-- SUPPLIED DATA follows --

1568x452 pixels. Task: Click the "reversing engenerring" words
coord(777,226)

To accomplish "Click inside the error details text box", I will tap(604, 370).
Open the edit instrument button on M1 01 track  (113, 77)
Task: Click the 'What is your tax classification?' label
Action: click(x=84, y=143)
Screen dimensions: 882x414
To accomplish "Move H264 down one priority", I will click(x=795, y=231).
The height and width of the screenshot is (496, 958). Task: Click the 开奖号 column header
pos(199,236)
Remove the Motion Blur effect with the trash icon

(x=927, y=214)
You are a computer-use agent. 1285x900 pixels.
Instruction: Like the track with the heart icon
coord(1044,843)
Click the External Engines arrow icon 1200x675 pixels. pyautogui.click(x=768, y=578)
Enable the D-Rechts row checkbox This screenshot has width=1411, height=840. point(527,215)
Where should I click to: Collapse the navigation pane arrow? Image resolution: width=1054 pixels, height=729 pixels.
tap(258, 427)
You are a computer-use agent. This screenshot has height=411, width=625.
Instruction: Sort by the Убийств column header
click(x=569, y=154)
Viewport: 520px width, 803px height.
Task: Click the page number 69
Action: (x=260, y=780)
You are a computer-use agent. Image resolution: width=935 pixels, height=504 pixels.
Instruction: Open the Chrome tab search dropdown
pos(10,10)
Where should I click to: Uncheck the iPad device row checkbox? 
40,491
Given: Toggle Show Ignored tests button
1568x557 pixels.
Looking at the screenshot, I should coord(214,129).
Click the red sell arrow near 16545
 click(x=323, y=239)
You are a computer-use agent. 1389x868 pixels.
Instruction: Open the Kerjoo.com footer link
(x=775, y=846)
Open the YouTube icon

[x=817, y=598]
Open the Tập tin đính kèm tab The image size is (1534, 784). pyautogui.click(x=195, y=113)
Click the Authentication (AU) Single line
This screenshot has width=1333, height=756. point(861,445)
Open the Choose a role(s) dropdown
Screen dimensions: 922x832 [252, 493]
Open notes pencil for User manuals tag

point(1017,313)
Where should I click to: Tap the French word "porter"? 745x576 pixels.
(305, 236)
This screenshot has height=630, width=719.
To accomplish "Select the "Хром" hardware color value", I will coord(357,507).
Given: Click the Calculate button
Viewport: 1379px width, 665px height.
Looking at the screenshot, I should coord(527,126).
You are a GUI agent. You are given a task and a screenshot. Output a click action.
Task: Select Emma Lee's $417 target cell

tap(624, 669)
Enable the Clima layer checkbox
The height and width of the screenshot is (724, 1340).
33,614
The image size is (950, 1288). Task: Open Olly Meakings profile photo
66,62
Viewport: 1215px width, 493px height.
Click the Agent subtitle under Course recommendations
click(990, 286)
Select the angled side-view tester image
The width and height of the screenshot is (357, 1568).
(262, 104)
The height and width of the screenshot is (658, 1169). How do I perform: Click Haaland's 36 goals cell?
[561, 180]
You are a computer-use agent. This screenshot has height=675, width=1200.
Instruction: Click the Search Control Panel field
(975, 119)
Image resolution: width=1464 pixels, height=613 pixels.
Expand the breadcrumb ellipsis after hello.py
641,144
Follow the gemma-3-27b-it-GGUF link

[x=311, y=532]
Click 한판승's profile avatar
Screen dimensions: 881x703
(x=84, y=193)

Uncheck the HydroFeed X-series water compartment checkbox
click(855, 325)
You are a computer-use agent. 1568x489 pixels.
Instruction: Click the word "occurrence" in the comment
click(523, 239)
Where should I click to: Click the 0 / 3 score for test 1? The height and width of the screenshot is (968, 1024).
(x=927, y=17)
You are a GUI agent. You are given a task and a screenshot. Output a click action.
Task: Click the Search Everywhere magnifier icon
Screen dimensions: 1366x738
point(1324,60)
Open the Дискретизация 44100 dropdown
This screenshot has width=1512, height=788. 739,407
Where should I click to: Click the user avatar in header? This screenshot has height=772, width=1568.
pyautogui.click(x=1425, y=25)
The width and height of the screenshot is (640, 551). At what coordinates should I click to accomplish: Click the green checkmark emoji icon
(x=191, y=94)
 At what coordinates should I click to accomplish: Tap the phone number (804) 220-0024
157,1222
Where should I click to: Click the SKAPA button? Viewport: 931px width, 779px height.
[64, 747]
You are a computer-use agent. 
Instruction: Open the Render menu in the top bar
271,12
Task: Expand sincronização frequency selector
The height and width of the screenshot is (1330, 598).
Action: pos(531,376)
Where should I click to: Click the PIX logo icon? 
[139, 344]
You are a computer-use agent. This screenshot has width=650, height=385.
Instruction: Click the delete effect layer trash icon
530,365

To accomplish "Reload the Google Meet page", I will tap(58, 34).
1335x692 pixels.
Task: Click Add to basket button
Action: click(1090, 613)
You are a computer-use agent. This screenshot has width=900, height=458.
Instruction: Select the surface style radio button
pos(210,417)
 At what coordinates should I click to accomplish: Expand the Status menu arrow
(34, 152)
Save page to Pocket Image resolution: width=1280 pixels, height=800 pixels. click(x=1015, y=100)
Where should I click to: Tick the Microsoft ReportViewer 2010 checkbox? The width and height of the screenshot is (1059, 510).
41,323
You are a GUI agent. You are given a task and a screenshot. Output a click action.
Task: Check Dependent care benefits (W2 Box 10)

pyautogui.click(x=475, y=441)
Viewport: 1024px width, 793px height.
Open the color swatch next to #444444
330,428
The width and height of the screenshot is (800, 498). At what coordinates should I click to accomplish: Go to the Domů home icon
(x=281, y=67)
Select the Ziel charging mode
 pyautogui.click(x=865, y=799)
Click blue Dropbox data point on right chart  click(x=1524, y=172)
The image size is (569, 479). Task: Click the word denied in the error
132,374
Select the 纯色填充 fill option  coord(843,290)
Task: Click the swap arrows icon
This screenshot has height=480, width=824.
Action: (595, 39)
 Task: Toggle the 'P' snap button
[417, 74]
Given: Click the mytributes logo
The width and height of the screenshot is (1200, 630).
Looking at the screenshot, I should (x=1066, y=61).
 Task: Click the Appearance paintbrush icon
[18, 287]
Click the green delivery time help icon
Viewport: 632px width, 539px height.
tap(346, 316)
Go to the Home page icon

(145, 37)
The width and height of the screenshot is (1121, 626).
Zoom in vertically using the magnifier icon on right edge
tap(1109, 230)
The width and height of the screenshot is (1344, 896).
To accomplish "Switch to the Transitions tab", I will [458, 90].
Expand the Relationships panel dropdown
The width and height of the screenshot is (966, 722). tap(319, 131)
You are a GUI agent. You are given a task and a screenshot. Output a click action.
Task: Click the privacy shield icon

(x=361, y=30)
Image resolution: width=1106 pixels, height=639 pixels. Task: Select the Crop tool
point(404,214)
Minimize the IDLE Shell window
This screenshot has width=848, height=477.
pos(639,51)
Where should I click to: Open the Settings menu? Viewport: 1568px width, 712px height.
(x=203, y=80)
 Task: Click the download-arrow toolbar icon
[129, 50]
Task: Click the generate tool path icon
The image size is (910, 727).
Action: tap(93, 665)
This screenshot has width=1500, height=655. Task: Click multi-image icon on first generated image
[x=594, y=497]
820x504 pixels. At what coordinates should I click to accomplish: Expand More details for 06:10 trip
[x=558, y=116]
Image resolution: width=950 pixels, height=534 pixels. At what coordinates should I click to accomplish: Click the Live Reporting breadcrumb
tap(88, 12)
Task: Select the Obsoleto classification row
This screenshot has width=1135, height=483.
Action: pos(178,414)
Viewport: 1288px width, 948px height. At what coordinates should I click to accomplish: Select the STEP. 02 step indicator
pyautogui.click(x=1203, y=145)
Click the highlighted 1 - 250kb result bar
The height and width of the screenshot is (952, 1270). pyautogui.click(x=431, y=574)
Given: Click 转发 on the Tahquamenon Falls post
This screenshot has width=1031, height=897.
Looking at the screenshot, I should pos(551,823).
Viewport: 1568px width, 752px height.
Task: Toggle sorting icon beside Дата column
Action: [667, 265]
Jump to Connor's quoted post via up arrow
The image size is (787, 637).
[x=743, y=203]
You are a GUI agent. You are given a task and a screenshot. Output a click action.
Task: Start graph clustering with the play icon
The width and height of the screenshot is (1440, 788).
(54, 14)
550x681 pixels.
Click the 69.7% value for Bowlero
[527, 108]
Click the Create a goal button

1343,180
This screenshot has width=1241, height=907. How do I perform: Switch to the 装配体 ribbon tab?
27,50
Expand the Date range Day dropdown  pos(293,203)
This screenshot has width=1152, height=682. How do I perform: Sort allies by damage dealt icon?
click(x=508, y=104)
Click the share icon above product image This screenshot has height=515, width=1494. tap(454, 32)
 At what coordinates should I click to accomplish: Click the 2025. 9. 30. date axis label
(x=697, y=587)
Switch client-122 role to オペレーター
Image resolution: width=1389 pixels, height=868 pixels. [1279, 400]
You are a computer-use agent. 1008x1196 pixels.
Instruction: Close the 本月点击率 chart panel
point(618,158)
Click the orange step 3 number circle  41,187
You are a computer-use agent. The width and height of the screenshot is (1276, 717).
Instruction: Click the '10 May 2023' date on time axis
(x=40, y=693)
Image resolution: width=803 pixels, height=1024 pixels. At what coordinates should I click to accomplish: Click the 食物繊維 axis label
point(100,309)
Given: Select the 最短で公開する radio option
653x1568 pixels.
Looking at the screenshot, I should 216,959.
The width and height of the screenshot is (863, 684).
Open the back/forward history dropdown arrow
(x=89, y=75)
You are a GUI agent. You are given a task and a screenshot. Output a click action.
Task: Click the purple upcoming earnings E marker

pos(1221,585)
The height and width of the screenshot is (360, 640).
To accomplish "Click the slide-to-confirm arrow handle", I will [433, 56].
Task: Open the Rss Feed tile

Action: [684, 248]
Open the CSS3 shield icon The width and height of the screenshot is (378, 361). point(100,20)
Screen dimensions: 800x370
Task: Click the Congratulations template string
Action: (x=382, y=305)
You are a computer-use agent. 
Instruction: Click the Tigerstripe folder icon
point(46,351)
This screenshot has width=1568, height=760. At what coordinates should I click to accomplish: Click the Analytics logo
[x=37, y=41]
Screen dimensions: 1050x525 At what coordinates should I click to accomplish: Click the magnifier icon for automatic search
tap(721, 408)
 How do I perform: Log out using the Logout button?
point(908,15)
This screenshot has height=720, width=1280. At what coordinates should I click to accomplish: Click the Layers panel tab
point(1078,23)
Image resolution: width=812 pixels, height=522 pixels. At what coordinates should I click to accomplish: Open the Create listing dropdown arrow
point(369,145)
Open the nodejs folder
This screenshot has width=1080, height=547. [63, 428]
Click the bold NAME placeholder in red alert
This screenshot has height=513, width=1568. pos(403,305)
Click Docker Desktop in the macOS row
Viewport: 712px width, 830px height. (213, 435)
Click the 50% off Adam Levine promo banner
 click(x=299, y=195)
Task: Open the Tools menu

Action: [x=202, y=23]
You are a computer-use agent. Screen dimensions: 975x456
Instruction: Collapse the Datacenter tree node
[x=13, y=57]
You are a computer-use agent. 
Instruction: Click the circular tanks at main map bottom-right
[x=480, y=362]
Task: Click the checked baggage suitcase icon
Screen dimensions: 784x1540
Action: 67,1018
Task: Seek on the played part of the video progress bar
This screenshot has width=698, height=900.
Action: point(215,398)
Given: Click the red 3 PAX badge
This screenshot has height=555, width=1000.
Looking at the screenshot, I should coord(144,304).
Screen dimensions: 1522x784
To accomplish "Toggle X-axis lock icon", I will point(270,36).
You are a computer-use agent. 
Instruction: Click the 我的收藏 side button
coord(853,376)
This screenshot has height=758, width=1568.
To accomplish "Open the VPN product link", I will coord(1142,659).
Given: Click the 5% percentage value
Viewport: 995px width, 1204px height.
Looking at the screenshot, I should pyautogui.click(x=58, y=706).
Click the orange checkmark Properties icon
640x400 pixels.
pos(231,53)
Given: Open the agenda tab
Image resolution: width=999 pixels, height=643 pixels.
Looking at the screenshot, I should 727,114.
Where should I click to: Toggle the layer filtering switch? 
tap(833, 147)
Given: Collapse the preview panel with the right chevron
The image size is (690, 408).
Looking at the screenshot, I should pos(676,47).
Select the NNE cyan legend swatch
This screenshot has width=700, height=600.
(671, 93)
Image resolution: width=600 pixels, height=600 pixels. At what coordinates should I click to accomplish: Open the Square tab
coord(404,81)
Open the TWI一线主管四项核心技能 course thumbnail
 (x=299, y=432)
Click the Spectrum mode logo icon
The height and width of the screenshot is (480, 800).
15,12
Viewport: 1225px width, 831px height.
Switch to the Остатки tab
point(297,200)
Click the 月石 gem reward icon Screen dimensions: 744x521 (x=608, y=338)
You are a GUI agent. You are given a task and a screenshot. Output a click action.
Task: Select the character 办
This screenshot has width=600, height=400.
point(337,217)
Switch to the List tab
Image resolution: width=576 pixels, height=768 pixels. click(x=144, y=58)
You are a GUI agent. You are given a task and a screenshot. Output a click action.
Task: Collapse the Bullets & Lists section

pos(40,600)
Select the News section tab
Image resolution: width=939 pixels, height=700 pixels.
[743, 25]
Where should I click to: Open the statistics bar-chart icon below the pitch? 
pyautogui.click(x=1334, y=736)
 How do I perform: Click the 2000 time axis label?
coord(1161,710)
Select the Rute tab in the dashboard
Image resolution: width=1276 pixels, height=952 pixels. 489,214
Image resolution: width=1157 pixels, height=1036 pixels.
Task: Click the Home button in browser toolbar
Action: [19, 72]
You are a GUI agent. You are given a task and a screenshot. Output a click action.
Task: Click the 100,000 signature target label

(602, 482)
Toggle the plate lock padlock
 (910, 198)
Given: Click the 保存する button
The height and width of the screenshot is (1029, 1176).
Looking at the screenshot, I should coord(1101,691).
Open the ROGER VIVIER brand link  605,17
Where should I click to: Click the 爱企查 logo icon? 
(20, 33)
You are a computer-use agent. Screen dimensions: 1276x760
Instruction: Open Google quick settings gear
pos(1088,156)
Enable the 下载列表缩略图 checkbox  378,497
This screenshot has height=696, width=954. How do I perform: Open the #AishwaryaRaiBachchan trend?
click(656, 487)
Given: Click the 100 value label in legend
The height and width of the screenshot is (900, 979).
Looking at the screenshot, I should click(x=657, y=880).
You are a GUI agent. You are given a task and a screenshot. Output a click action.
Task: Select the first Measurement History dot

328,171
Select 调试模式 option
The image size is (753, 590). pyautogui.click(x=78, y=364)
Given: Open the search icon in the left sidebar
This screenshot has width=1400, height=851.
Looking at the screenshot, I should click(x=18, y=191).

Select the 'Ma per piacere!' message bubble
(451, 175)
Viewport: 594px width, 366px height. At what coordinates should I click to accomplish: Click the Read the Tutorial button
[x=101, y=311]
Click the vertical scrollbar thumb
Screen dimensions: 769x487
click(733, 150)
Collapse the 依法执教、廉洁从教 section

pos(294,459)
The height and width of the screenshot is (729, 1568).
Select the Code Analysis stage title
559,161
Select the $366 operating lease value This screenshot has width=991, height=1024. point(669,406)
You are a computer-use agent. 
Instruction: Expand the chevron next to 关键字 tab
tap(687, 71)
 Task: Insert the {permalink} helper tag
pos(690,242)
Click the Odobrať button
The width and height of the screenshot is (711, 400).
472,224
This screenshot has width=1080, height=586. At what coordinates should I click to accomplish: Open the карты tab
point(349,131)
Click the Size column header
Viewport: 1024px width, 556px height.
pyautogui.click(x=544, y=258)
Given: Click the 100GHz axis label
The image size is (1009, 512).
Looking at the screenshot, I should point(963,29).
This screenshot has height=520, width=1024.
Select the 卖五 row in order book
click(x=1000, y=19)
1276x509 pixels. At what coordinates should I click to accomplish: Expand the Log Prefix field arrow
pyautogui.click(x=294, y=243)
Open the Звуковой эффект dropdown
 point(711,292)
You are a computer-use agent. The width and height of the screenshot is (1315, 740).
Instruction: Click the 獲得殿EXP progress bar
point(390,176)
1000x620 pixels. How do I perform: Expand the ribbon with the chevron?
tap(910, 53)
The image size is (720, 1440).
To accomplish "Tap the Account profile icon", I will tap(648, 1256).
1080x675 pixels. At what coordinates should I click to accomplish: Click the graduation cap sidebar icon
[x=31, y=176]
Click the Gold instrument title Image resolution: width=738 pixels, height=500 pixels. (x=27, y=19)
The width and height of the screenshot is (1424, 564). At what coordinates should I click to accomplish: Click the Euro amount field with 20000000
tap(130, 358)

-- SUPPLIED DATA concluded --

-- EXERCISE GOAL --
Precisely the lines between those holding "Open the ROGER" and "Given: Click the 100GHz axis label", inclusive, are to be reproduced from the listing above, with nothing added.

-- EXERCISE RESULT --
Open the ROGER VIVIER brand link  605,17
Where should I click to: Click the 爱企查 logo icon? 
(20, 33)
You are a computer-use agent. Screen dimensions: 1276x760
Instruction: Open Google quick settings gear
pos(1088,156)
Enable the 下载列表缩略图 checkbox  378,497
This screenshot has height=696, width=954. How do I perform: Open the #AishwaryaRaiBachchan trend?
click(656, 487)
Given: Click the 100 value label in legend
The height and width of the screenshot is (900, 979).
Looking at the screenshot, I should click(x=657, y=880).
You are a GUI agent. You are given a task and a screenshot. Output a click action.
Task: Select the first Measurement History dot

328,171
Select 调试模式 option
The image size is (753, 590). pyautogui.click(x=78, y=364)
Given: Open the search icon in the left sidebar
This screenshot has width=1400, height=851.
Looking at the screenshot, I should click(x=18, y=191).

Select the 'Ma per piacere!' message bubble
(451, 175)
Viewport: 594px width, 366px height. At what coordinates should I click to accomplish: Click the Read the Tutorial button
[x=101, y=311]
Click the vertical scrollbar thumb
Screen dimensions: 769x487
click(733, 150)
Collapse the 依法执教、廉洁从教 section

pos(294,459)
The height and width of the screenshot is (729, 1568).
Select the Code Analysis stage title
559,161
Select the $366 operating lease value This screenshot has width=991, height=1024. point(669,406)
You are a computer-use agent. 
Instruction: Expand the chevron next to 关键字 tab
tap(687, 71)
 Task: Insert the {permalink} helper tag
pos(690,242)
Click the Odobrať button
The width and height of the screenshot is (711, 400).
472,224
This screenshot has width=1080, height=586. At what coordinates should I click to accomplish: Open the карты tab
point(349,131)
Click the Size column header
Viewport: 1024px width, 556px height.
pyautogui.click(x=544, y=258)
Given: Click the 100GHz axis label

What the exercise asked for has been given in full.